Seorang mahasiswa fisika Mesir telah berhasil menciptakan perangkat propulsi (bahan Bakar Roket) baru yang dapat mempercepat pesawat antariksa dan satelit buatan melalui fisika kuantum dan reaksi kimia bukan radioaktif berbasis jet saat ini dan mesin roket biasa.
Aisyah Mustafa, yang telah memasuki bidang penelitian aktif propulsi pesawat ruang angkasa dengan perangkatnya yang baru diciptakan, mengatakan kepada kantor pemerintah EGYNews bahwa ia mematenkan penemuan itu Februari lalu di Akademi Penelitian Ilmiah dan Teknologi Mesir (ASRT).
Perangkat propelling Mustafa didasarkan pada campuran ilmiah antara fisika kuantum, teknologi ruang, reaksi kimia dan ilmu listrik. Berbagai roket saat ini, satelit buatan, pesawat antariksa dan kendaraan ruang angkasa menggunakan roket mesin gas yang bergantung pada tekanan gas ke luar kendaraan pada kecepatan supersonik atau reaksi kimia yang mendorong roket-roket dengan bahan bakar padat atau cair seperti radionuklida atau minyak bumi, atau tenaga electric-propelled probe yang tergantung pada dorongan kekuatan melalui percepatan ion.
Sebaliknya, penemuan Mustafa mentenagai kendaraan ruang angkasa dengan memanfaatkan energi listrik yang dibentuk oleh kekuatan Casimir-polder yang terjadi antara permukaan terpisah dan objek dalam ruang hampa dan oleh energi titik nol yang dianggap sebagai energi yang paling rendah. Mustafa menambahkan bahwa ia menggunakan panel reflektif untuk tenaga tambahan yang terlihat seperti sel surya fotovoltaik. Penemuan ini berkaitan dengan konsep hipotetis sebuah jet yang disebut “Sail Diferensial”, yang secara teoritis dibuat oleh pensiunan NASA Profesor Marc G. Millis yang memimpin NASA terobosan propulsi proyek fisika.
Dalam sebuah wawancara televisi dengan program pagi Mesir yang terkenal “Sabah El Kheir Ya Masr” (Mesir Good Morning), Mustafa, yang mempelajari fisika di Sohag University, mengungkapkan penghargaannya ke fakultas dan staf universitas atas usaha mereka dalam membantu dan memberikan dengan bahan dan sumber daya yang dibutuhkan. Namun, pada saat yang sama dia menyatakan depresi dan kesedihan karena kurangnya ruang departemen ilmu di universitas-universitas Mesir.
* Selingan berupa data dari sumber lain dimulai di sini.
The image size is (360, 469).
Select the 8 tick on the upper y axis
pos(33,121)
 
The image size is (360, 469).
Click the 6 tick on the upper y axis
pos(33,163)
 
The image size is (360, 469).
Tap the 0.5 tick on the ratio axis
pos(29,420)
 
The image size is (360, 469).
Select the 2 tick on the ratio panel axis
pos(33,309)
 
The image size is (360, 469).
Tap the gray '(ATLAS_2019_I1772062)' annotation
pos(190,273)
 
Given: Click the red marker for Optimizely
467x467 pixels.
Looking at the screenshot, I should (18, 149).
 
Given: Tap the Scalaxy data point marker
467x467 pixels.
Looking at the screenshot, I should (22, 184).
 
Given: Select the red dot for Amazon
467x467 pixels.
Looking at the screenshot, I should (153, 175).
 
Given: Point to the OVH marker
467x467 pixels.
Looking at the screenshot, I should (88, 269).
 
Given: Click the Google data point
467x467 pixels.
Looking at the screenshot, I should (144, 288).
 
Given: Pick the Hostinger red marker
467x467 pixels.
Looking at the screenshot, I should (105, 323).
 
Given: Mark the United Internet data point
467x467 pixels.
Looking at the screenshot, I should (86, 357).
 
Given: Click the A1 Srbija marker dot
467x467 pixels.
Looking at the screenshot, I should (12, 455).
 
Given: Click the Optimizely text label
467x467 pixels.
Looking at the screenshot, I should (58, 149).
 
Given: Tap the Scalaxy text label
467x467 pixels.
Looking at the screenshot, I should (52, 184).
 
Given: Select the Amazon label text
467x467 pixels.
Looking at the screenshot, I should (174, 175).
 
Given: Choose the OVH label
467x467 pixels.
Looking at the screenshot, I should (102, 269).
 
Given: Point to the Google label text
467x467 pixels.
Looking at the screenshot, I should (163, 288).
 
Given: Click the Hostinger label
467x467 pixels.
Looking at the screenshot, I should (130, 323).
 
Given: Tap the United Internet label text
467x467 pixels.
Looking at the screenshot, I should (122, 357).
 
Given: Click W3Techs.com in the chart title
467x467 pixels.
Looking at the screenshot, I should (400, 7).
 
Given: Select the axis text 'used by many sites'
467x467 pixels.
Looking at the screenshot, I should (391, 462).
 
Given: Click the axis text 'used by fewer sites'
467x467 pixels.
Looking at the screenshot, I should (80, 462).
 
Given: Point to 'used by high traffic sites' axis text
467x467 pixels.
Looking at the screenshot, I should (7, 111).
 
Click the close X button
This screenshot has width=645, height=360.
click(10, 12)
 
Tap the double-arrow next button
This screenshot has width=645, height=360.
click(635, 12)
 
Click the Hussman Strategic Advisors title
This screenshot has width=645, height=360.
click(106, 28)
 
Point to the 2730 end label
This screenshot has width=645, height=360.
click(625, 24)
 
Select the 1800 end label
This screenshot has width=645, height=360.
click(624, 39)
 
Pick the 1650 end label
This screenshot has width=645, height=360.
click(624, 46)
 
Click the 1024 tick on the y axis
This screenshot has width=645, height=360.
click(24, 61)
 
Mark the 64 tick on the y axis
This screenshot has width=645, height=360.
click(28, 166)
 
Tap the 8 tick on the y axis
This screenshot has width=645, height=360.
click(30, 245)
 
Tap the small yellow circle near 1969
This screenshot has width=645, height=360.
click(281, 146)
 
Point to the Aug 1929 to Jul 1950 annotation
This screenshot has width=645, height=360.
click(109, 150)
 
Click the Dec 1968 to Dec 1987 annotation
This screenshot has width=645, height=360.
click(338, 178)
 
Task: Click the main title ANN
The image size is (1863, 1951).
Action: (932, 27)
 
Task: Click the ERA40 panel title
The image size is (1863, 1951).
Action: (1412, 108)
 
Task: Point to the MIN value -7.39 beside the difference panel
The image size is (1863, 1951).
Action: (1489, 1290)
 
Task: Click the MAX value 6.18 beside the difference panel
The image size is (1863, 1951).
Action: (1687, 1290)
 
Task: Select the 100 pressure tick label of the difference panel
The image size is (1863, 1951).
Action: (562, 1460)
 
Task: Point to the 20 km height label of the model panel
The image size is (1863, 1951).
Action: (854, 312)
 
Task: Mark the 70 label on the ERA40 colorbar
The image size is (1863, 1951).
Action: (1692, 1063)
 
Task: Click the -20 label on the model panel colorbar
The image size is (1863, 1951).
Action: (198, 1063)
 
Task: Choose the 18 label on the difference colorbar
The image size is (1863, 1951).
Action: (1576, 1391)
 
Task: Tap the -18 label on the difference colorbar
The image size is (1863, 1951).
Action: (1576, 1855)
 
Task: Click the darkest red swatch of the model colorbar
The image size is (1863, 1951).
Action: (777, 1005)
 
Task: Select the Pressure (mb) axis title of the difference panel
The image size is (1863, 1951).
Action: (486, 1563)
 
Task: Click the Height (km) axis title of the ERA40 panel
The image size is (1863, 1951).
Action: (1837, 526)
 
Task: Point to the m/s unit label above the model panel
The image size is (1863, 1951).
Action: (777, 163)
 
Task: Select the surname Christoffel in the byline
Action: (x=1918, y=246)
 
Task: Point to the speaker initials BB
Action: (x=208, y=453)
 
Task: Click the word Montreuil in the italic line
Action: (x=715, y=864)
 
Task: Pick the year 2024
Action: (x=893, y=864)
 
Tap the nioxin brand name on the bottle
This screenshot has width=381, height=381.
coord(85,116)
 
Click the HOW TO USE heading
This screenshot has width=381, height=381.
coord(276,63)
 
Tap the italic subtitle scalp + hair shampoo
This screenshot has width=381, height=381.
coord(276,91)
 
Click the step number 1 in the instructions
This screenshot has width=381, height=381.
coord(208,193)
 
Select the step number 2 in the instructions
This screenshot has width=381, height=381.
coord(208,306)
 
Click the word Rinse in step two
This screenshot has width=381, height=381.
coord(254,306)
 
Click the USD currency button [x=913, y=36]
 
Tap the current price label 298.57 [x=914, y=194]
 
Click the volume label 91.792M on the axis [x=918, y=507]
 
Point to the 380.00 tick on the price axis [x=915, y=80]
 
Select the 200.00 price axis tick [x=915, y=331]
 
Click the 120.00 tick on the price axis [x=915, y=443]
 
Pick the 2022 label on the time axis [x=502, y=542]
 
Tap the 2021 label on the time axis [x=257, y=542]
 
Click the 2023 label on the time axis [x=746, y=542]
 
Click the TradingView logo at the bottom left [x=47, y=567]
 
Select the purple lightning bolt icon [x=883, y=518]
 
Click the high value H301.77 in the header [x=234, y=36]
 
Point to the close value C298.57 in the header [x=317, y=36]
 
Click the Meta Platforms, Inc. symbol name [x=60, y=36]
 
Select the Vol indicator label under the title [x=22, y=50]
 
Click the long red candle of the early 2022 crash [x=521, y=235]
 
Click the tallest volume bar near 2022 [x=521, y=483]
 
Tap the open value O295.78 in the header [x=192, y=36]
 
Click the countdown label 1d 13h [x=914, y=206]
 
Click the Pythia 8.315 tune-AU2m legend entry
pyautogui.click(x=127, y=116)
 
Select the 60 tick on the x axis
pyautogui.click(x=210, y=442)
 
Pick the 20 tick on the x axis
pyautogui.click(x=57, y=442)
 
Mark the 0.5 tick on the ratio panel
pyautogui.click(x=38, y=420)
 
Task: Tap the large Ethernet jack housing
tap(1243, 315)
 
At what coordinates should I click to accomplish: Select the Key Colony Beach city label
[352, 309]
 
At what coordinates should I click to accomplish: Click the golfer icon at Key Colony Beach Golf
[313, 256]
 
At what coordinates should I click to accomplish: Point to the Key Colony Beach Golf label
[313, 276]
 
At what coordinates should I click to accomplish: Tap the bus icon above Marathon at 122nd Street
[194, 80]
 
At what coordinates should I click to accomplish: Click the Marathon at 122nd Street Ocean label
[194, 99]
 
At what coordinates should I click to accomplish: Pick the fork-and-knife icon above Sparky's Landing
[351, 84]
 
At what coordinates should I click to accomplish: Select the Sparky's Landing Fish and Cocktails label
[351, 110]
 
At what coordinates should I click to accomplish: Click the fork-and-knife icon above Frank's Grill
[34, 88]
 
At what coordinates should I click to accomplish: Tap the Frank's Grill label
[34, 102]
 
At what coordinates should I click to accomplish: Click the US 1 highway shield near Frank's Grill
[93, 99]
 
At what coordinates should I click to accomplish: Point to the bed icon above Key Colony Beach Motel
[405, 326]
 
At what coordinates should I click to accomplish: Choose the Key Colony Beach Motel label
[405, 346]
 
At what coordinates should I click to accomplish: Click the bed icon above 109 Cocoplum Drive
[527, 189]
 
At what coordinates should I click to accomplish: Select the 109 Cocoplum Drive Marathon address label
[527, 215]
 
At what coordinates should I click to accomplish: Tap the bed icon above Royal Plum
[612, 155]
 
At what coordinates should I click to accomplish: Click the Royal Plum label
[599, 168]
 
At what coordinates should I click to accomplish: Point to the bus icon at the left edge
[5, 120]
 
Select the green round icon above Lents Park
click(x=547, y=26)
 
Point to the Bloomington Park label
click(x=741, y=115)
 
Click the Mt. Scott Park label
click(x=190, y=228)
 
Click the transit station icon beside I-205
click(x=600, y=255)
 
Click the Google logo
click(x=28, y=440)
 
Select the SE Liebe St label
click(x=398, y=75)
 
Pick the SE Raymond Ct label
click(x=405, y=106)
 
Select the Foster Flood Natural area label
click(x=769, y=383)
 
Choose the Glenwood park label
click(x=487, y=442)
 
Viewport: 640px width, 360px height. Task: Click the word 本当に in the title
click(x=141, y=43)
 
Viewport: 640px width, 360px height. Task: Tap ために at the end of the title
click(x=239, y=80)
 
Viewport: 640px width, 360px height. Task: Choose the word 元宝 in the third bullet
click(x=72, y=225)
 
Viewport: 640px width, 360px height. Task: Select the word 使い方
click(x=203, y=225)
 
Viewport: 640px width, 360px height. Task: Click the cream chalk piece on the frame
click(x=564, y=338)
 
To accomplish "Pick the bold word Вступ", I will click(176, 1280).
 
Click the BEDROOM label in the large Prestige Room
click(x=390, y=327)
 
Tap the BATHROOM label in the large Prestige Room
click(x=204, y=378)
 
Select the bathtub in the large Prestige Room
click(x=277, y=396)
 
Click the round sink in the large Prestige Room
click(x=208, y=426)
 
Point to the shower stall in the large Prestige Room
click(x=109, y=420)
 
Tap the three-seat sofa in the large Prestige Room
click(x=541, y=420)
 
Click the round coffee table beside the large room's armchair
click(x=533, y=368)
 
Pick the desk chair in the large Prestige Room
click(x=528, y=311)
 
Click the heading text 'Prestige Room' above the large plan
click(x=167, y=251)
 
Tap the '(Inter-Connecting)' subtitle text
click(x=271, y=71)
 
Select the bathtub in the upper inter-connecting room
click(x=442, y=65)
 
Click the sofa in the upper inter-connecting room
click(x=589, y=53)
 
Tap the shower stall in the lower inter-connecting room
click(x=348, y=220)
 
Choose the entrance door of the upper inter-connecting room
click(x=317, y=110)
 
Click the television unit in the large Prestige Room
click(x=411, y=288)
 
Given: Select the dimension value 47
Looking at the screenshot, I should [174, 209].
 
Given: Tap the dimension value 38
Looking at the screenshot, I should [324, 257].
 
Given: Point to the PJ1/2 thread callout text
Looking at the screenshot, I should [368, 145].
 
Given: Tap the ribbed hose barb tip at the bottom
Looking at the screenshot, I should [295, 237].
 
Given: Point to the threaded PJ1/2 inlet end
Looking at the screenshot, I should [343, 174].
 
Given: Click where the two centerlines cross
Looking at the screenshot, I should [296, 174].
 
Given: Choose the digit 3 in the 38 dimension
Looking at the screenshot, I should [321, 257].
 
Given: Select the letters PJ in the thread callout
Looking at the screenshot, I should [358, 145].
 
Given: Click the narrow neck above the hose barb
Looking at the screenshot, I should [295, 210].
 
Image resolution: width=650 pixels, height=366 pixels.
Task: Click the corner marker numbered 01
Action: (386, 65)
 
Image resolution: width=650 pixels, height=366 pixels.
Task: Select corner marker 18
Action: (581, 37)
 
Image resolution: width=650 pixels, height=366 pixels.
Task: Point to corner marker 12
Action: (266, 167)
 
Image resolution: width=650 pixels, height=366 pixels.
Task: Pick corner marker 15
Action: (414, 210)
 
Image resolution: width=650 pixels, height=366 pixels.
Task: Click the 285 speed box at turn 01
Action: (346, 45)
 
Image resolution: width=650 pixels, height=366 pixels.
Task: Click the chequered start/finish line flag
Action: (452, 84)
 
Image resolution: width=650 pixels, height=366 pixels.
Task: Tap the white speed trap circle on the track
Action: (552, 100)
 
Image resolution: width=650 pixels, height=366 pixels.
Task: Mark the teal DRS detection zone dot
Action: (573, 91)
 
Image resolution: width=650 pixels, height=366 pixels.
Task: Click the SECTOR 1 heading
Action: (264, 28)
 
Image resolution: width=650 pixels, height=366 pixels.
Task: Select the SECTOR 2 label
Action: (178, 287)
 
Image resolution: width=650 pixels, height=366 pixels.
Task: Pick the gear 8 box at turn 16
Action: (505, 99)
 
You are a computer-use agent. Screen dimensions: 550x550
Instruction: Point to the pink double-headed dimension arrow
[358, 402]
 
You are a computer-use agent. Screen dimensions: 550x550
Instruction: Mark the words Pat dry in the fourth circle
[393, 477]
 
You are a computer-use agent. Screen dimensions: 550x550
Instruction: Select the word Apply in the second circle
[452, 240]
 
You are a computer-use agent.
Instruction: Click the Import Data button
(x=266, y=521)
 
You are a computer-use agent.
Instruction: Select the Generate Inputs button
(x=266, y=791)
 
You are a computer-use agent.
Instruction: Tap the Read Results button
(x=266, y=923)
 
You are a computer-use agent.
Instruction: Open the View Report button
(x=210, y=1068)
“Departemen astronomi dan fisika hanya tersedia. Meskipun mereka terkait dengan ilmu ruang angkasa tapi sayangnya mereka tidak ke dalam bidang tertentu dari penemuan saya dan mereka tidak bisa dibilang menguji atau menerapkannya.”
Gadis berusia 19 tahun itu mengatakan bahwa kekurangan departemen untuk ruang ilmu menghambat penelitian nasional lebih lanjut di bidang ini dan sekaligus sebagai hambatan baginya untuk terus melakukan studinya di bidang ini.